Князь слышал весь этот разговор, сидя в уголке за своею каллиграфскою пробой. Он кончил, подошел к столу и подал свой листок.
-- Так это Настасья Филипповна? -- промолвил он, внимательно и любопытно поглядев на портрет. -- Удивительно хороша! -- прибавил он тотчас же с жаром. На портрете была изображена действительно необыкновенной красоты женщина. Она была сфотографирована в черном шелковом платье, чрезвычайно простого и изящного фасона; волосы, по-видимому темно-русые, были убраны просто, по-домашнему; глаза темные, глубокие, лоб задумчивый; выражение лица страстное и как бы высокомерное. Она была несколько худа лицом, может быть, и бледна... Ганя и генерал с изумлением посмотрели на князя...
-- Как, Настасья Филипповна! Разве вы уж знаете и Настасью Филипповну? -- спросил генерал.
-- Да; всего только сутки в России, а уж такую раскрасавицу знаю, -- ответил князь и тут же рассказал про свою встречу с Рогожиным и передал весь рассказ его.
-- Вот еще новости! -- опять затревожился генерал, чрезвычайно внимательно выслушавший рассказ, и пытливо поглядел на Ганю.
-- Вероятно, одно только безобразие, -- пробормотал тоже несколько замешавшийся Ганя, -- купеческий сынок гуляет: Я про него что-то уже слышал.
-- Да и я, брат, слышал, -- подхватил генерал. -- Тогда же, после серег, Настасья Филипповна весь анекдот пересказывала.
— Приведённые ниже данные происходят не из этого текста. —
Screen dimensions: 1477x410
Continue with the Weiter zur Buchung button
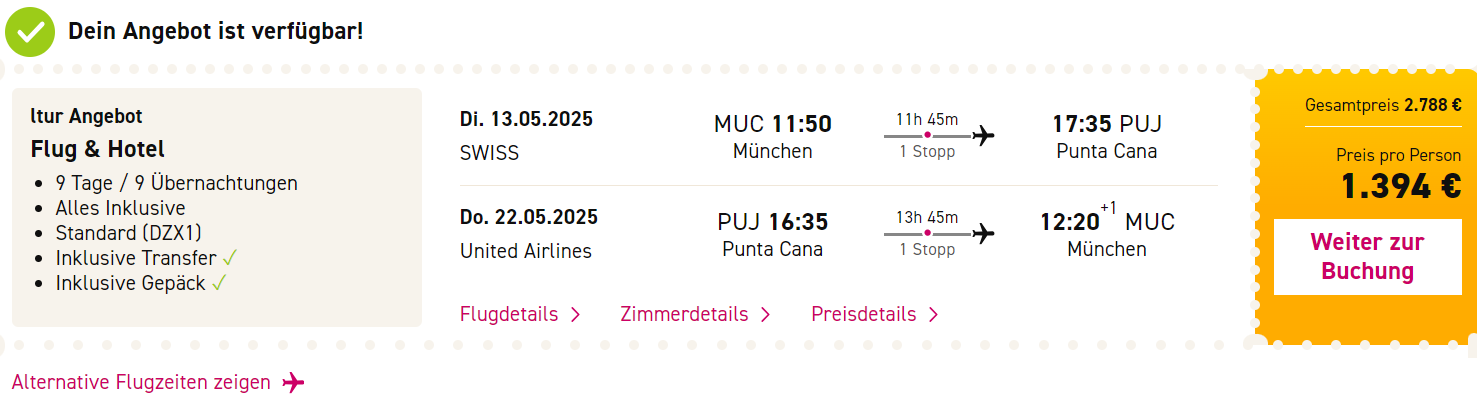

Да ведь дело-то теперь уже другое. Тут, может быть, действительно миллион сидит и... страсть, безобразная страсть, положим, но все-таки страстью пахнет, а ведь известно, на что эти господа способны, во всем хмелю!.. Гм!.. Не вышло бы анекдота какого-нибудь! -- заключил генерал задумчиво.
-- Вы миллиона опасаетесь? -- осклабился Ганя.
-- А ты нет, конечно?
-- Как вам показалось, князь, -- обратился вдруг к нему Ганя, -- что это, серьезный какой-нибудь человек или только так, безобразник? Собственно ваше мнение?
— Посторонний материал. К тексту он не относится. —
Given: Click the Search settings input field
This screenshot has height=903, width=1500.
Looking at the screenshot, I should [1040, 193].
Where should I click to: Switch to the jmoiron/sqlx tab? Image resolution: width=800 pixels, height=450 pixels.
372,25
В Гане что-то происходило особенное, когда он задавал этот вопрос. Точно новая и особенная какая-то идея загорелась у него в мозгу и нетерпеливо засверкала в глазах его. Генерал же, который искренно и простосердечно беспокоился, тоже покосился на князя, но как бы не ожидая много от его ответа.
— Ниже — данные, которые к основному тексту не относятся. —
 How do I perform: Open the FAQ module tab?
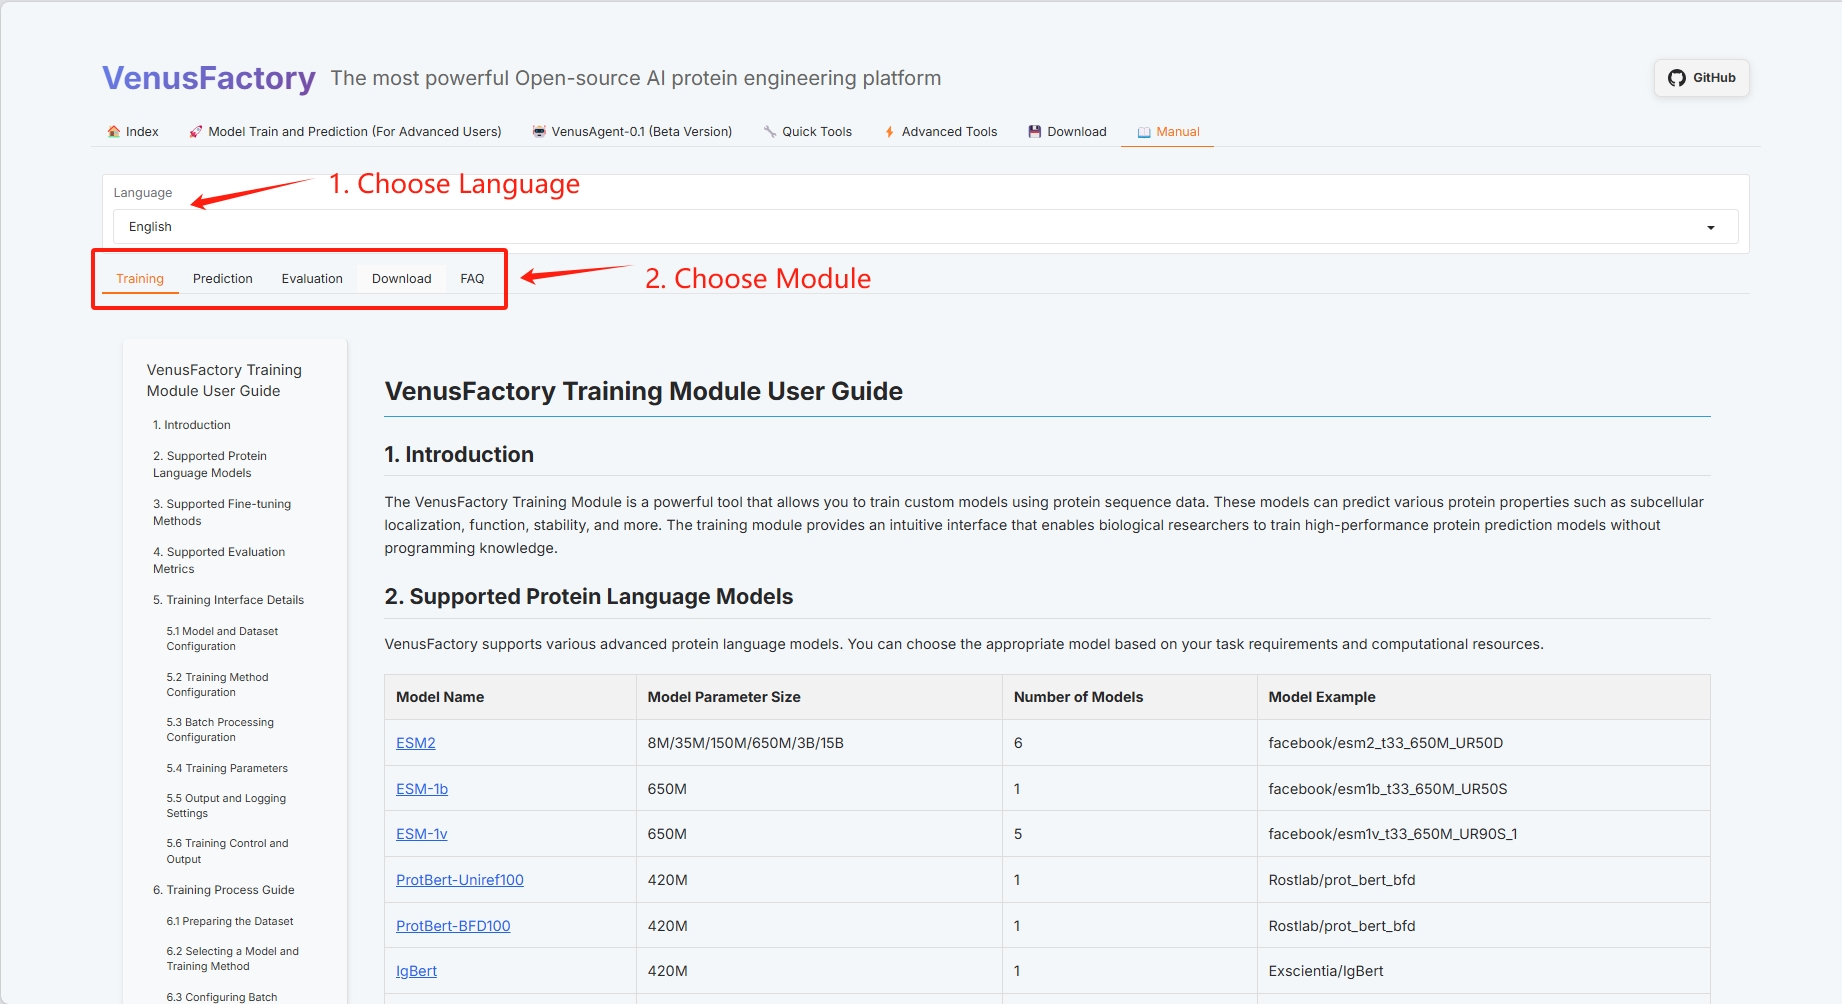[x=472, y=279]
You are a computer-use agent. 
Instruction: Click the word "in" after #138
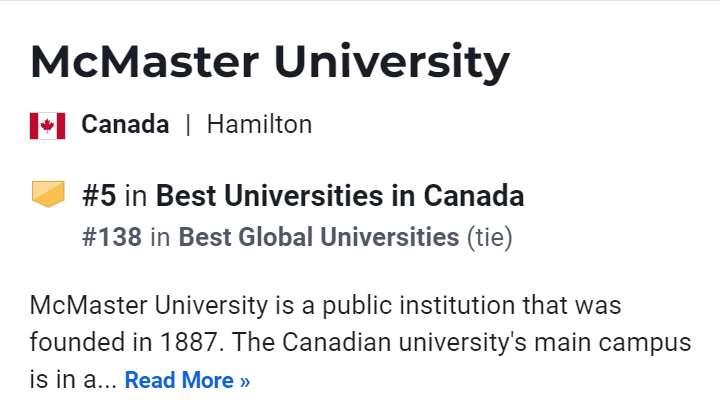[160, 238]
-- Не знаю, как вам сказать, -- ответил князь, -- только мне показалось, что в нем много страсти, и даже какой-то больной страсти. Да он и сам еще совсем как будто больной. Очень может быть, что с первых же дней в Петербурге и опять сляжет, особенно если закутит.
-- Так? Вам так показалось? -- уцепился генерал за эту идею.
-- Да, показалось.
-- И, однако ж, этого рода анекдоты могут происходить и не в несколько дней, а еще до вечера, сегодня же, может, что-нибудь обернется, -- усмехнулся генералу Ганя.
-- Гм!.. Конечно... Пожалуй, а уж тогда всё дело в том, как у ней в голове мелькнет, -- сказал генерал.